JPMORGAN GLOBAL GROWTH & INCOME PLC

UNAUDITED HALF YEAR RESULTS FOR THE SIX MONTHS ENDED

31st DECEMBER 2024

JPMorgan Global Growth & Income plc (the ‘Company’ or ‘JGGI’) announces its half year results for the six-months ended 31st December 2024.

Legal Entity Identifier: 5493007C3I0O5PJKR078

Information disclosed in accordance with DTR 4.2.2

Highlights

  • NAV total return of +2.7% compared with +6.5% for the MSCI AC World Index (in Sterling terms) (the ‘Benchmark’). Share price return of +2.4%.
  • For five years cumulative ended 31st December 2024, NAV total return of +106.9% compared with +70.8% for the Benchmark. Share price return of +101.9%.
  • Third interim dividend of 5.7p declared on 21st February 2025 and will be paid on 9th April 2025. Final interim dividend of 5.7p to be declared in May 2025 and paid in June 2025.
  • The Company issued 30.7 million shares through regular issuance in the half year to 31 December 2024 raising £176.7 million.
  • Proposed combination with Henderson International Income Trust plc announced, which would leave the Company with combined net assets of £3.4 billion, and an ongoing charges of 0.42%.

The Chairman of JGGI, James Macpherson, commented:

“The recent lag in relative returns is disappointing, but it is important to assess this result from a longer-term perspective.”

“The Company has a very strong and consistent track record of outright gains and outperformance of the Benchmark over many years.”

“The Company has outpaced its Benchmark in each of the past four financial years and delivered an impressive average annualised net asset value total return1 of +13.8% over the past ten years to end December 2024. This result is comfortably ahead of the Benchmark total return of +11.7% measured on the same basis.”
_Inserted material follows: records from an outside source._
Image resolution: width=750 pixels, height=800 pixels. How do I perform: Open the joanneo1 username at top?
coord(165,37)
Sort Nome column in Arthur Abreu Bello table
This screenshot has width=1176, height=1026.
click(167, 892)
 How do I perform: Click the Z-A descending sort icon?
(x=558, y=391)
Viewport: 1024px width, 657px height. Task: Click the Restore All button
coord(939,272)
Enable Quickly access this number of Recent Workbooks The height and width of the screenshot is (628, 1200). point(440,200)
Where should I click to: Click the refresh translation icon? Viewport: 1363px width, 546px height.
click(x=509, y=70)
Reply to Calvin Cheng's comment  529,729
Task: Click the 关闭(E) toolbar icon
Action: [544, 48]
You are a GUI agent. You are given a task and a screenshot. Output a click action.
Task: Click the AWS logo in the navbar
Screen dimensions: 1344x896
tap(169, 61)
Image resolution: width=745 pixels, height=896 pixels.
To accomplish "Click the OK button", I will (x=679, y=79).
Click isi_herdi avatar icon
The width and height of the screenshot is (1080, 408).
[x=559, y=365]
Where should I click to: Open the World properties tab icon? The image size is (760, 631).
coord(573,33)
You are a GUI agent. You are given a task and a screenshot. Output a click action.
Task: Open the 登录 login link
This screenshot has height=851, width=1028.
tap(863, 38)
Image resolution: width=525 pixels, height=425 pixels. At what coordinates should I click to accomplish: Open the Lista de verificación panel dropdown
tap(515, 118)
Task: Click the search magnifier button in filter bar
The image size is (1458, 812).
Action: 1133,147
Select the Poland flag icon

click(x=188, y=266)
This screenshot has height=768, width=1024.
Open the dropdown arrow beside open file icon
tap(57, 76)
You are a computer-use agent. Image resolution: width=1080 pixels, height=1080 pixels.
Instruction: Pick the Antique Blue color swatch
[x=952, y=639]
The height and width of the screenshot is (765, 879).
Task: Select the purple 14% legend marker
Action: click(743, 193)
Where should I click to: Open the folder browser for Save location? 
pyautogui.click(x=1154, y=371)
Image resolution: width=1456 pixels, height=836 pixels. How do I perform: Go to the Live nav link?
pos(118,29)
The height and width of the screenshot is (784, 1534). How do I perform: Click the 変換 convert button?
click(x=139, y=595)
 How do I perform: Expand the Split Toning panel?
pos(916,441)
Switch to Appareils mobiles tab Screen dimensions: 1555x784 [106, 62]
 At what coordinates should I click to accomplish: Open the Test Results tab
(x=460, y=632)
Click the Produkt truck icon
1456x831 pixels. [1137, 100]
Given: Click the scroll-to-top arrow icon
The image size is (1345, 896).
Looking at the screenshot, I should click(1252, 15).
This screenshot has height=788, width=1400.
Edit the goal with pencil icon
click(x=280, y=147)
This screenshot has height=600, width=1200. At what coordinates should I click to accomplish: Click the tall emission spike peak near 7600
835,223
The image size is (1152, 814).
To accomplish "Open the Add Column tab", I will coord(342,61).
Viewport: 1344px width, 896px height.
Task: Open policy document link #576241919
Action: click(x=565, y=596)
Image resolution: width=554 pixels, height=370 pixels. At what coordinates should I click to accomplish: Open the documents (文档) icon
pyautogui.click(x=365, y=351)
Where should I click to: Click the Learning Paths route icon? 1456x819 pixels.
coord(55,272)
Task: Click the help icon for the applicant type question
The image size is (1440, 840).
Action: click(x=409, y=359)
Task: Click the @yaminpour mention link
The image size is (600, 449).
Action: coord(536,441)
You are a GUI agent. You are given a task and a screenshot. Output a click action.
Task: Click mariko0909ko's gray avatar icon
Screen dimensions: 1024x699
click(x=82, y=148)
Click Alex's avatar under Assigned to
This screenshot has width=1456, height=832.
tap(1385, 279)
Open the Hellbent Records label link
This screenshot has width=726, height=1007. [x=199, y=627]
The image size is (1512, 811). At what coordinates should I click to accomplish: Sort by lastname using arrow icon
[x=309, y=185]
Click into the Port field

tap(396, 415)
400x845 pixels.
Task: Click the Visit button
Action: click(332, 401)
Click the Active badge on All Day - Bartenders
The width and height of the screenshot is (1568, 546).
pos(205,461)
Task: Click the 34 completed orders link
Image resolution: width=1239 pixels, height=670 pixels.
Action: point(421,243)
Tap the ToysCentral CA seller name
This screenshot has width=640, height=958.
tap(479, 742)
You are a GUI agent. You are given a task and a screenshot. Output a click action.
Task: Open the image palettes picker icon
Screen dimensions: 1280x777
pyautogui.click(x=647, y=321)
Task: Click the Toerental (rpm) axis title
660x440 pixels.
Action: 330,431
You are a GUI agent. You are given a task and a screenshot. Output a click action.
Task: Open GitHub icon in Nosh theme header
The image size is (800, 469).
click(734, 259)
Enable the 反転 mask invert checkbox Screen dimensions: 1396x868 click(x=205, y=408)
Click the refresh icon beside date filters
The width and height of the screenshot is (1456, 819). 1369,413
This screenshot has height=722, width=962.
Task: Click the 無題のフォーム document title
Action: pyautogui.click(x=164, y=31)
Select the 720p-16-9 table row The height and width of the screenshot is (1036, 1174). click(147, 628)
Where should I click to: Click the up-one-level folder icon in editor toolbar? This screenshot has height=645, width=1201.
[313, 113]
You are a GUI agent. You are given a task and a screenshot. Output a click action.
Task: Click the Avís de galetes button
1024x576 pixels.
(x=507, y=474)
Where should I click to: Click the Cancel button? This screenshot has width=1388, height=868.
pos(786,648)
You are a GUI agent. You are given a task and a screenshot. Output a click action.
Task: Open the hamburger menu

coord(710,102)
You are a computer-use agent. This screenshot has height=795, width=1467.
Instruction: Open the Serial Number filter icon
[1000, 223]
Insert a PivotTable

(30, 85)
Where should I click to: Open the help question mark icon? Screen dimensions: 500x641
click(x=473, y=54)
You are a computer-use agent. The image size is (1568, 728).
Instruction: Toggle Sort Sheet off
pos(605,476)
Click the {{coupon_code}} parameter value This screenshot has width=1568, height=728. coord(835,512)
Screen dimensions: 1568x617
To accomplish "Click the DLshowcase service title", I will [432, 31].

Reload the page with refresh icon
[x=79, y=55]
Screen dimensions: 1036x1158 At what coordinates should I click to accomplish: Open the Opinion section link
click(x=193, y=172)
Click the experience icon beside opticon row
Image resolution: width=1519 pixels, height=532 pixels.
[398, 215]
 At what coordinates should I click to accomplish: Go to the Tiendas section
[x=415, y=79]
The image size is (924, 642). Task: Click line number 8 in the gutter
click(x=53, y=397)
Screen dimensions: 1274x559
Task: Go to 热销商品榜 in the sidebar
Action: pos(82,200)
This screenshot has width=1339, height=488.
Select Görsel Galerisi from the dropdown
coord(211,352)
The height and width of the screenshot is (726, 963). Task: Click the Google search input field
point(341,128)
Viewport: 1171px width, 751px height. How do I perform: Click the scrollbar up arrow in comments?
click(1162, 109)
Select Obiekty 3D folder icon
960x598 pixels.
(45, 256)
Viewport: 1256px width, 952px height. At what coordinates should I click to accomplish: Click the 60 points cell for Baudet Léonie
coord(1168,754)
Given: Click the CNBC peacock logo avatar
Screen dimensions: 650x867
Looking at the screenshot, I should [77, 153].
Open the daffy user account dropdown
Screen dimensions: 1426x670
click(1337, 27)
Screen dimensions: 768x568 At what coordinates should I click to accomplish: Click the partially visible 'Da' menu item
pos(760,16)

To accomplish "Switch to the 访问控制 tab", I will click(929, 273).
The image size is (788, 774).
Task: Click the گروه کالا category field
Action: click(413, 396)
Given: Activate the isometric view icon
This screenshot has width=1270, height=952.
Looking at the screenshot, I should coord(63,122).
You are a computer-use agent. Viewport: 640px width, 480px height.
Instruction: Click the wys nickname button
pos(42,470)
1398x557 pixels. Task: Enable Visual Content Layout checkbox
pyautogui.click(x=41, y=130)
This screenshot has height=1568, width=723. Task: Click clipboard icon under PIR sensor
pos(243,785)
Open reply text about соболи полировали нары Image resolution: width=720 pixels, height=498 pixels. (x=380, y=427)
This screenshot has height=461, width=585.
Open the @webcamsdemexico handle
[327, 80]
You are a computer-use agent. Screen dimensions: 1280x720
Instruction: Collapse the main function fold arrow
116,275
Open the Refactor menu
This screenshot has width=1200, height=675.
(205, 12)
“The Company’s long track record of consistently good returns and outperformance provides the Board with reassurance that its Portfolio Managers have the skills and experience to steer the Company through any near-term volatility, while also identifying the most attractive investment opportunities generated by the prevailing market conditions.”

1 The annualised return refers to the average yearly return of the Company or its Benchmark over the relevant reporting period, expressed as a percentage.

Portfolio Managers, Helge Skibeli, Tim Woodhouse and James Cook, commented:

“The Company uses an investment process that, at its heart, relies on strong company fundamentals being rewarded and acknowledged by market participants. However, with momentum dominating investor sentiment in the latter months of 2024, company valuation fundamentals were temporarily overshadowed, and this was the key reason for the Company’s underperformance over the review period.”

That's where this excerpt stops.